> _Task prompt_
Find the line in the entries below that contains "Check Enable padding settings". Repeat it exactly, and every line after it through the line that contains "Given: Focus the".

> _Collected data_
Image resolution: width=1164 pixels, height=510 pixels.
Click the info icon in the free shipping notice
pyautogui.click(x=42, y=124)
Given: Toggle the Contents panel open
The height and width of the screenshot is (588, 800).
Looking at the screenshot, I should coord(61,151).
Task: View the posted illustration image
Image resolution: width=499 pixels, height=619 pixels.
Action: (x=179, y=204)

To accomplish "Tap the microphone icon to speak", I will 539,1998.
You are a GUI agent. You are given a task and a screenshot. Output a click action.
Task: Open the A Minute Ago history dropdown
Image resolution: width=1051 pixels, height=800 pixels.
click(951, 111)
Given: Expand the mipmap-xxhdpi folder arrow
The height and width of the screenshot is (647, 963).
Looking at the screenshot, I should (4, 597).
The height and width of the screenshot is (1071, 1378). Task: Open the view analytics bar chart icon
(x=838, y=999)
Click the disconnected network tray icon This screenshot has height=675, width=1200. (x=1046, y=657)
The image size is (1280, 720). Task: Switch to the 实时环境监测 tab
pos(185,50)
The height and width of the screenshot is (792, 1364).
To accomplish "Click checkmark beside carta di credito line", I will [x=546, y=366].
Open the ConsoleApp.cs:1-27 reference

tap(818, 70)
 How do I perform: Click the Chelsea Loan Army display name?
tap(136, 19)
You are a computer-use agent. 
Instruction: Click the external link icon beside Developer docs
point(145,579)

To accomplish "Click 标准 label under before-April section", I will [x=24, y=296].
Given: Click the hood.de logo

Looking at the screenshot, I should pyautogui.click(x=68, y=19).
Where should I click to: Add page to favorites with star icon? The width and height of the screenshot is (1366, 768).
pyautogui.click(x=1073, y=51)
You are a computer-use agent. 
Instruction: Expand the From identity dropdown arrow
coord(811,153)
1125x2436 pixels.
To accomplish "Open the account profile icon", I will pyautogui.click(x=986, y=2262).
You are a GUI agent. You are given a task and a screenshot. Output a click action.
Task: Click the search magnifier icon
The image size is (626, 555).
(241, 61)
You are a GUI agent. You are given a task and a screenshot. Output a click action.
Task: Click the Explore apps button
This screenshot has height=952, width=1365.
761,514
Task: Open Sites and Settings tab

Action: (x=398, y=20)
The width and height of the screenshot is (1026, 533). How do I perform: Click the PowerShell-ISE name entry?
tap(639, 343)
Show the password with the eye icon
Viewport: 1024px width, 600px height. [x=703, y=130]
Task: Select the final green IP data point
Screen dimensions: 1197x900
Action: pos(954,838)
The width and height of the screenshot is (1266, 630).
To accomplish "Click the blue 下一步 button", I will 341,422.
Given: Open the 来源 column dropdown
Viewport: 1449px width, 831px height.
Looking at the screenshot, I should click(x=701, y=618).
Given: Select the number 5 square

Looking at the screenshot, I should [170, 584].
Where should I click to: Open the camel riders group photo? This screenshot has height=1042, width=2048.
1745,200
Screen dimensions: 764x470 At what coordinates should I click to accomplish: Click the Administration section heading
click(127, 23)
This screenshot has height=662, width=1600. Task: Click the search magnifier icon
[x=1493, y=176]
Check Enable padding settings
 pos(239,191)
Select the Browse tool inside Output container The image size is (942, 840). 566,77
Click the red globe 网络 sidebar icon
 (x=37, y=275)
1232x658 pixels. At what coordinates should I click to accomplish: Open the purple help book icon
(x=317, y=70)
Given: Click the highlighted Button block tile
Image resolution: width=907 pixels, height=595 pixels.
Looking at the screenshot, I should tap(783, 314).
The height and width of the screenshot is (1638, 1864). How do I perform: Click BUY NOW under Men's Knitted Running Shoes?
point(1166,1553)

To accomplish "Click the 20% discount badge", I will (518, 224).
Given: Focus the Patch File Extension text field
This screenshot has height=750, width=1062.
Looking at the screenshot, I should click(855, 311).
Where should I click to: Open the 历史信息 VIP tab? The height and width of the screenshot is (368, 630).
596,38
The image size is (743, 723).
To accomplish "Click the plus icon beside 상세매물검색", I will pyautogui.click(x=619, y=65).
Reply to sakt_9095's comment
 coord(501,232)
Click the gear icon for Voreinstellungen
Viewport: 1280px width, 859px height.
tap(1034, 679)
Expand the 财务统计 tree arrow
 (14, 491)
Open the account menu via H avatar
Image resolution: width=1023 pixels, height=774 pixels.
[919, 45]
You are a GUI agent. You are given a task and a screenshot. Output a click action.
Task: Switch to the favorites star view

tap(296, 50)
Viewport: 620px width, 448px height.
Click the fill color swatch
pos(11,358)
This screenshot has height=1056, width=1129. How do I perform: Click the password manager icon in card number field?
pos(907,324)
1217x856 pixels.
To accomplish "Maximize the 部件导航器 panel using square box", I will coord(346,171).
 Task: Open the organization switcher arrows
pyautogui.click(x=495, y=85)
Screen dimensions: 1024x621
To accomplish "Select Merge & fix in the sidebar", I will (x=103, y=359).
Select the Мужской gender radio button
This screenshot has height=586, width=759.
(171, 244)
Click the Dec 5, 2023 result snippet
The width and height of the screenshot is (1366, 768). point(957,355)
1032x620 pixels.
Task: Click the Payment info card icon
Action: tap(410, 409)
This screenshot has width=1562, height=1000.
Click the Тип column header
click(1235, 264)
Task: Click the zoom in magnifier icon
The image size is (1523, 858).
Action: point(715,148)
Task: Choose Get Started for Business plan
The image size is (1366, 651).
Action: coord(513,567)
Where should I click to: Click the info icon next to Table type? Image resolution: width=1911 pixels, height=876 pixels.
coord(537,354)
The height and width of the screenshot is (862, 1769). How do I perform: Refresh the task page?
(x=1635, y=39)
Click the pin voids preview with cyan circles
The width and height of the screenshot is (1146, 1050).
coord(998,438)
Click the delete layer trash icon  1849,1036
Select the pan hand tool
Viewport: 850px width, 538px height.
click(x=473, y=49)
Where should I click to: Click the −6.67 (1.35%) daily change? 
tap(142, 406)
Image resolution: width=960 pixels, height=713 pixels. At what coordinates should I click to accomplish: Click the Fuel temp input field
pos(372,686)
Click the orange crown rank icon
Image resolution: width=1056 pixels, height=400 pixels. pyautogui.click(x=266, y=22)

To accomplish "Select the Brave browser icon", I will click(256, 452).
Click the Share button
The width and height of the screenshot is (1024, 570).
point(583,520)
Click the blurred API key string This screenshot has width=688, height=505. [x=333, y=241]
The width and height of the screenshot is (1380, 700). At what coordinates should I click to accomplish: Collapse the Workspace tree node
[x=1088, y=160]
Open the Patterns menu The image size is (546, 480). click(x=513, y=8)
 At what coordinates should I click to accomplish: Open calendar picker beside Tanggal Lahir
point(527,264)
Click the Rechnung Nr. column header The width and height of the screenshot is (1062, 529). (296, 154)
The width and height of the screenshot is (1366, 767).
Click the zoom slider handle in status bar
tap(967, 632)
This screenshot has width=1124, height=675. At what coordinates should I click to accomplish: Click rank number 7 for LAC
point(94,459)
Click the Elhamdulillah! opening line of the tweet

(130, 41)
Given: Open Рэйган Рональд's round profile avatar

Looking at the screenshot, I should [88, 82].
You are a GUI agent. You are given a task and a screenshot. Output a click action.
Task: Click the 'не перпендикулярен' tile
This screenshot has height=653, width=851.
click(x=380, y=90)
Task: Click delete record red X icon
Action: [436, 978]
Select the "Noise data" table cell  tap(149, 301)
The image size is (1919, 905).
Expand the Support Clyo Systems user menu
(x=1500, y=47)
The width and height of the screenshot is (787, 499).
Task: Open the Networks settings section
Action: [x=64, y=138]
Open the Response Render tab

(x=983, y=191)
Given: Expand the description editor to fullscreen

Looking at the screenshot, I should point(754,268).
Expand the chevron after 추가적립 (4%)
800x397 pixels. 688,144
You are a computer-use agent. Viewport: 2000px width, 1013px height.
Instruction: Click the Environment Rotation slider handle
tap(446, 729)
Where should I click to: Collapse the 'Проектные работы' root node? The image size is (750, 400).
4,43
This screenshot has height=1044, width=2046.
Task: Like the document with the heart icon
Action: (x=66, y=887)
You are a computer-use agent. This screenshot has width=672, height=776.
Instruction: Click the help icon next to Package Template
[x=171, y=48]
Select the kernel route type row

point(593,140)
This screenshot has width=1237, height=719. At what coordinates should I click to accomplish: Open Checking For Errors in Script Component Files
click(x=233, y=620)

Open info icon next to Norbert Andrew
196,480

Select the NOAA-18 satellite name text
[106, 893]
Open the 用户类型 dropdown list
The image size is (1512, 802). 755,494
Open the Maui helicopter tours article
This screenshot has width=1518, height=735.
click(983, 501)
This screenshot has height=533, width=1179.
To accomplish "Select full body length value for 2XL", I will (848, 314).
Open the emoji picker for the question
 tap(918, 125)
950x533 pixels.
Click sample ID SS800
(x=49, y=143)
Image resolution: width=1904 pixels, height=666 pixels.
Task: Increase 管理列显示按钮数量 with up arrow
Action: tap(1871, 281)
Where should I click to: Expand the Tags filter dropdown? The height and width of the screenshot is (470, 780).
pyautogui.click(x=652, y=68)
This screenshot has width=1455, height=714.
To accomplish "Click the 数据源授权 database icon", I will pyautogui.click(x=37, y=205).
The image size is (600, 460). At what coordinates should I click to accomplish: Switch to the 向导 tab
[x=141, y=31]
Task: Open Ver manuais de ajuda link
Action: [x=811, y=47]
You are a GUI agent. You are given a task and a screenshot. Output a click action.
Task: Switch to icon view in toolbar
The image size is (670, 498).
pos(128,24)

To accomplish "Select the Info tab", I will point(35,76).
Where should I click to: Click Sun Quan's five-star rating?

> _Result of the task_
Check Enable padding settings
 pos(239,191)
Select the Browse tool inside Output container The image size is (942, 840). 566,77
Click the red globe 网络 sidebar icon
 (x=37, y=275)
1232x658 pixels. At what coordinates should I click to accomplish: Open the purple help book icon
(x=317, y=70)
Given: Click the highlighted Button block tile
Image resolution: width=907 pixels, height=595 pixels.
Looking at the screenshot, I should tap(783, 314).
The height and width of the screenshot is (1638, 1864). How do I perform: Click BUY NOW under Men's Knitted Running Shoes?
point(1166,1553)

To accomplish "Click the 20% discount badge", I will (518, 224).
Given: Focus the Patch File Extension text field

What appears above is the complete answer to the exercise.